With increasing albuminuria, GFR declines and the rate of loss is greater in those with higher systemic blood pressure. Historically, patients with clinical nephropathy had a rate of loss of GFR of 10 – 12 mL/min/yr. More recent studies suggest rates of decline of < 4 mL/min/yr in patients with well-controlled blood pressure. Ultimately, GFR declines relentlessly in patients with clinical nephropathy towards end-stage renal disease (ESRD) < 15 mL/min/1.73 m2, albeit at very different rates in individual patients.

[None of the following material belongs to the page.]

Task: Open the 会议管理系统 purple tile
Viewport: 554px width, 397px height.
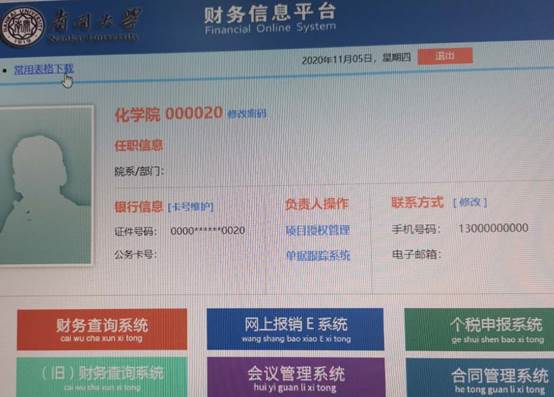Action: coord(296,377)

The other clinical concomitant of nephropathy is blood pressure. In type 1 diabetes this is normal until microalbuminuria starts to develop although some studies have shown that, on average, patients who go on to develop nephropathy have higher blood pressures when normoalbuminuric (although still well within the normal range). In type 2 diabetes, many patients have hypertension when diagnosed and these individuals are at higher risk of nephropathy. Thus, hypertension is a feature of developing nephropathy in type 1, whereas it may be an initiating factor in type 2 diabetes; it is an exacerbating factor in both.
Patients with nephropathy are at much greater risk of cardiovascular disease. In the UKPDS, annual mortality was over twice and three times higher for those with microalbuminuria or clinical nephropathy respectively compared to their normoalbuminuric comparators. For those with a plasma creatinine > 175 µmol/L and/or on renal replacement therapy, the mortality was 14 times greater. In type 1 diabetes, excess mortality in patients with clinical nephropathy is 10 – 20 times higher than for their age-matched non-proteinuric comparators (Figure 16.1).

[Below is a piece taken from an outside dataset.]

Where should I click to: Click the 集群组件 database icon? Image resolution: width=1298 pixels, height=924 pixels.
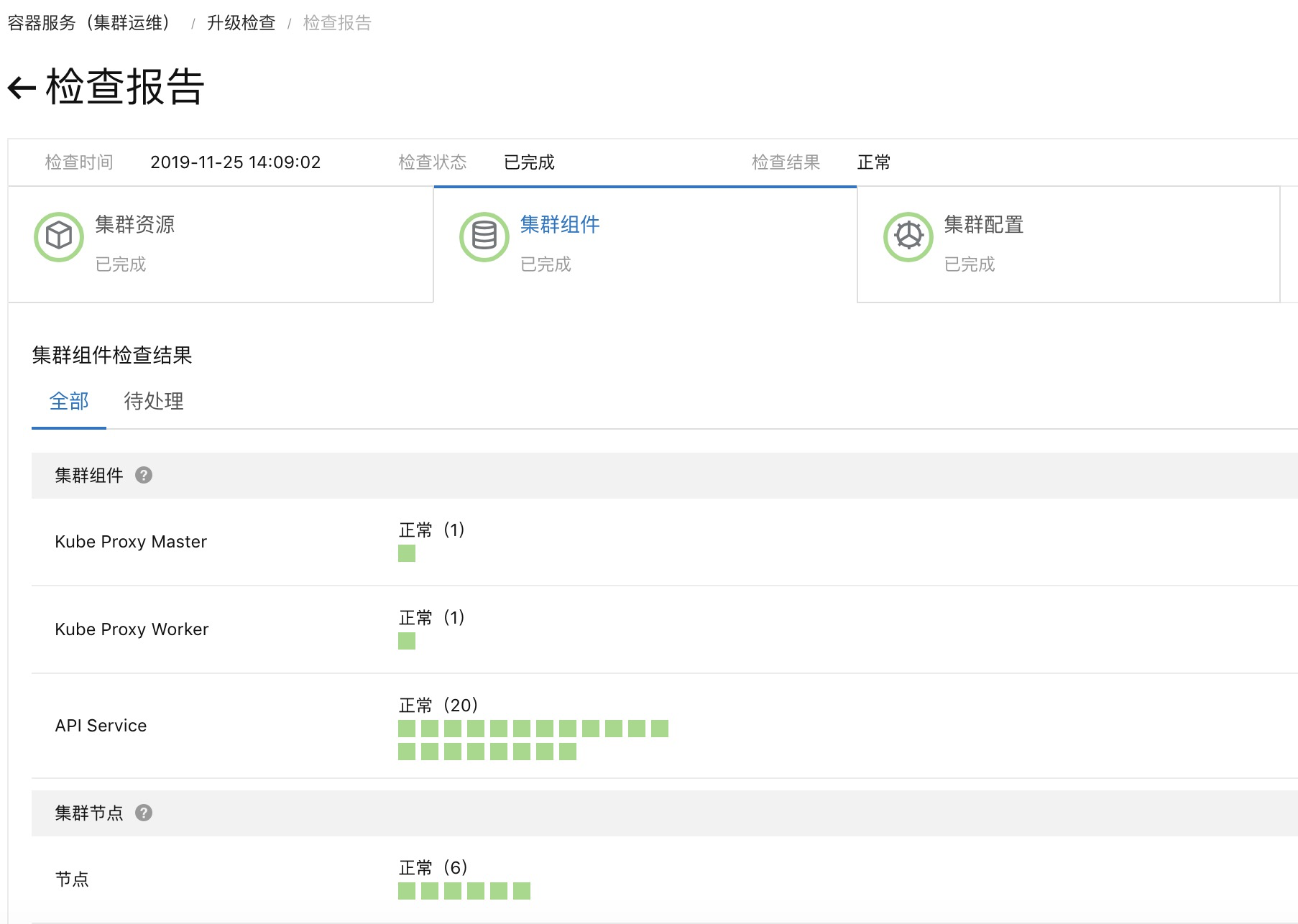484,236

This excess mortality explains why many patients with renal impairment do not survive to need dialysis, although with better treatment many more are now doing so.
Stages of nephropathy
An international classification of chronic kidney disease (CKD) has now been widely adopted, but unfortunately it does not map precisely to staging of diabetic nephropathy based upon albuminuria (Table 16.2). The new staging is based upon GFR as estimated (eGFR) from a plasma creatinine concentration using a formula derived from the Modification of Diet in Renal Disease (MDRD) Study.
eGFR (mL/min/1.73 m2) = 175x[serum creatinine (µmol/L) x 0.0113]-1.154 x age (years)-0.203
If female multiply by 0.742.
If African American multiply by 1.21.
This formula uses a serum creatinine assay aligned to an international reference method. It has not been specifically validated in people with diabetes, in other ethnic subgroups such as South Asians or Chinese/Japanese, in children or in pregnancy. Alternative formulae for estimating creatinine clearance (not GFR) exist, such as Cockroft – Gault, and for GFR using serum cystatin C. Both have their advocates but although cystatin C has advantages, it is expensive and not widely available in the UK.
The MDRD eGFR is much less accurate above 60 mL/ min/1.73 m2 and tends to underestimate true GFR below this value. Values below 60 mL/min/1.73 m2 are, however, associated with an increasing cardiovascular mortality in US and UK populations, and more so in those with diabetes. It is therefore now considered as an extra cardiovascular disease risk factor.
Despite its drawbacks as an accurate measure of kidney function, eGFR is useful in alerting the clinician (and patient) to renal impairment that would not be apparent from the serum creatinine concentration alone. This helps to guide therapy (therapeutic dose adjustment or drug avoidance) and also a rapidly declining eGFR should prompt referral for specialist assessment (see later).